Importantly, the startling issue of this the public health failure has been brought to the fore by none other than the bidi workers themselves. In a letter to the Union Finance Minister, bidi workers from the states of Tamil Nadu and Uttar Pradesh have blown the cover of bidi owners, alleging that these industrialists and business people have prevented adequate taxation of bidis in the name of hapless bidi workers who continue to work and live in abysmal conditions facing prolonged exposure to tobacco. These workers are also at high risk for life-threatening diseases such as tuberculosis and lung cancer among others.
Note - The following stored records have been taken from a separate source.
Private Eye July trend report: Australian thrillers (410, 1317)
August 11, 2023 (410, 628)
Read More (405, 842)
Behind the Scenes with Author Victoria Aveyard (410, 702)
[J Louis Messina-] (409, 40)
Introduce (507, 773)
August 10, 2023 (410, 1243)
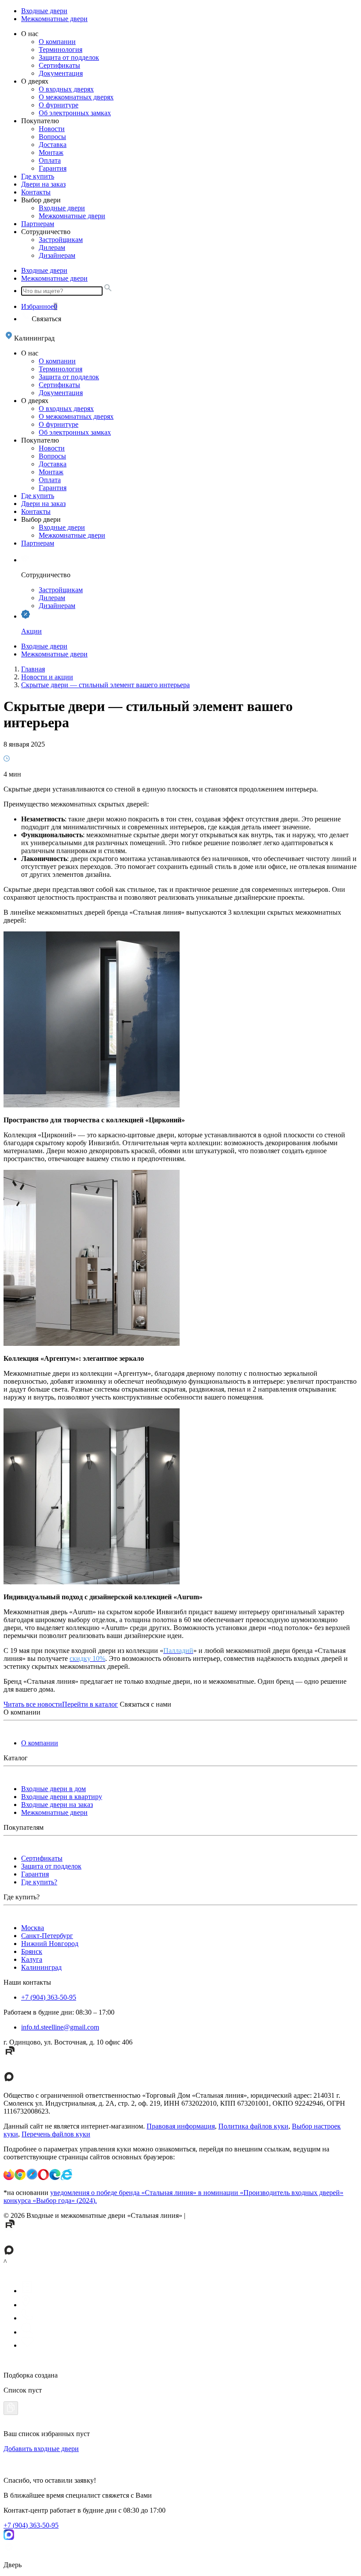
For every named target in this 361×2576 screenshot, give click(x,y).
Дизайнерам (57, 255)
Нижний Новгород (49, 1943)
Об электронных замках (75, 113)
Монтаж (51, 152)
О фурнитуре (58, 105)
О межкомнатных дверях (76, 97)
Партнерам (37, 223)
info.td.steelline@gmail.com (60, 2027)
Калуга (31, 1959)
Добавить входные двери (41, 2448)
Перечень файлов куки (56, 2134)
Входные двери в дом (53, 1788)
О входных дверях (66, 89)
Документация (61, 73)
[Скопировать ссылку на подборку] (11, 2408)
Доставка (52, 144)
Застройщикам (61, 239)
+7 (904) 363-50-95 (48, 1997)
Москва (32, 1927)
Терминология (60, 49)
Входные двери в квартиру (61, 1796)
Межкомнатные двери (54, 18)
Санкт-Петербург (47, 1935)
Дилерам (52, 247)
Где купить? (39, 1882)
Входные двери (44, 11)
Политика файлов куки (253, 2126)
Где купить (37, 176)
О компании (57, 41)
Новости (52, 128)
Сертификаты (59, 65)
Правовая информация (181, 2126)
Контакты (36, 192)
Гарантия (52, 168)
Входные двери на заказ (57, 1804)
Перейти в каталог (90, 1704)
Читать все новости (33, 1704)
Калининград (41, 1967)
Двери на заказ (43, 184)
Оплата (50, 160)
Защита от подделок (69, 57)
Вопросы (52, 136)
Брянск (31, 1951)
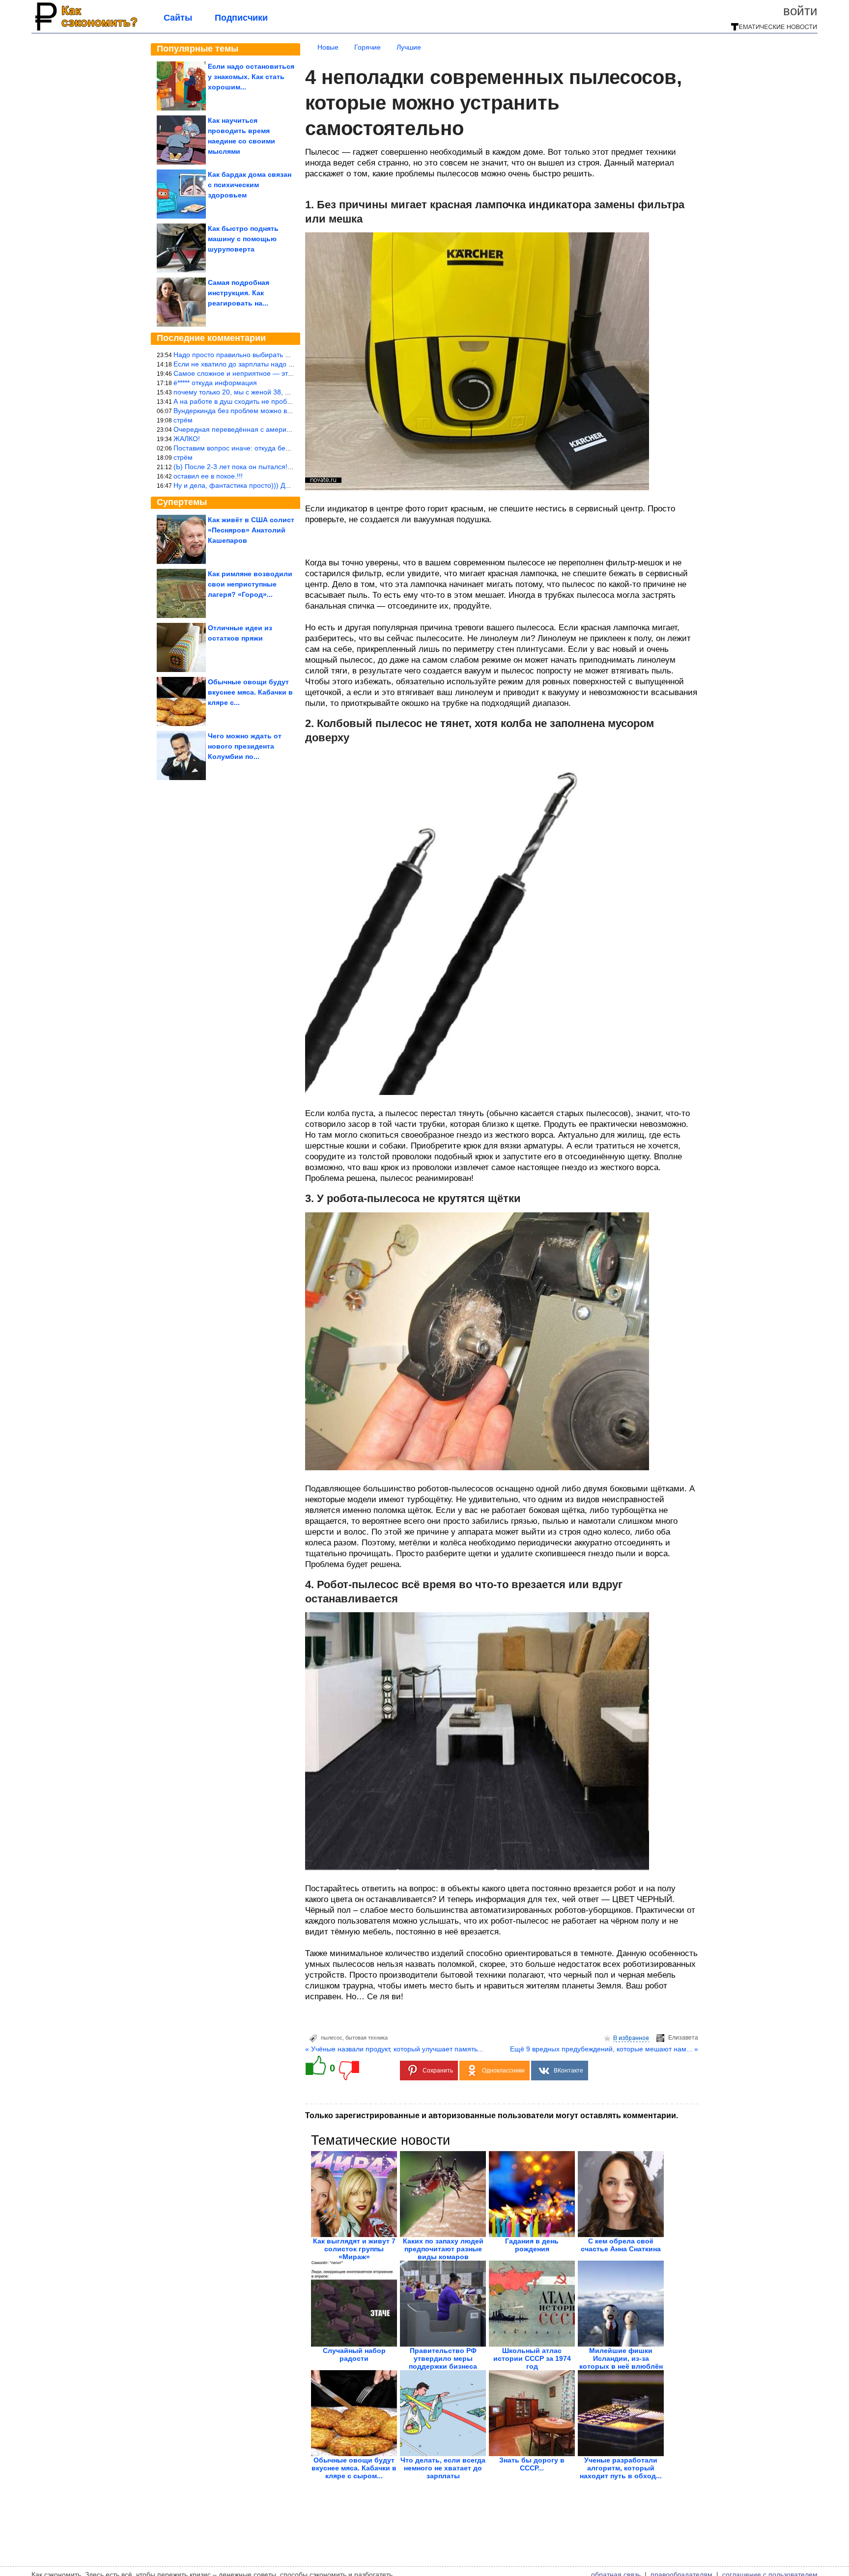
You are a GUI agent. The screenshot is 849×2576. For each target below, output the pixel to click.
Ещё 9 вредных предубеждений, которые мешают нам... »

‘’We ourselves are the victims of the bidi industry owners, who take advantage of us and manipulate the weak enforcement and regulatory system in the bidi industry to make our lives more miserable. We do not want you to consider their request for lower taxation, benefits or subsidies that they are seeking in our name. (Referring to bidi owners)”-Thangam, 45 years, Tirunelveli district, Tamil Nadu has been rolling bidis since she was 10 years old.
And the plight that bidi workers and smokers face, are validated in force by the medical community. Over 1 million deaths in India every year are tobacco related and almost two-thirds of tobacco consumers in India actually consume bidis leading to debilitating diseases and even death.
This has sensitised the medical fraternity to the absolute imperative for higher taxation on bidis.
“As physicians, we witness this “pleasure” causing caused cancers as well as pulmonary and cardiovascular diseases and killing hundreds of “poor” people every day. All these studies convey the clear message that bidis are deadly and should be made unaffordable for the poor. By keeping taxes at lowest for bidis we are in principle subsidising death for poor”, said Dr.US Vishal Rao, Head and Neck Oncologist, Bengaluru.
“Considering the staggering health and economic impact of bidis, which is used by the majority of India’s 275 million tobacco users, not categorizing bidis in the highest GST rate slab will only accelerate the death and diseases caused by tobacco and work against the goals stated in Government’s recently announced national health policy”, Bhavna B Mukhopadhyay, Chief Executive, Voluntary Health Association of India.
Given this backdrop, it’s disappointing that some states are still holding on to their stated position for lower taxation on bidis, clearly prioritising commercial considerations over health concerns.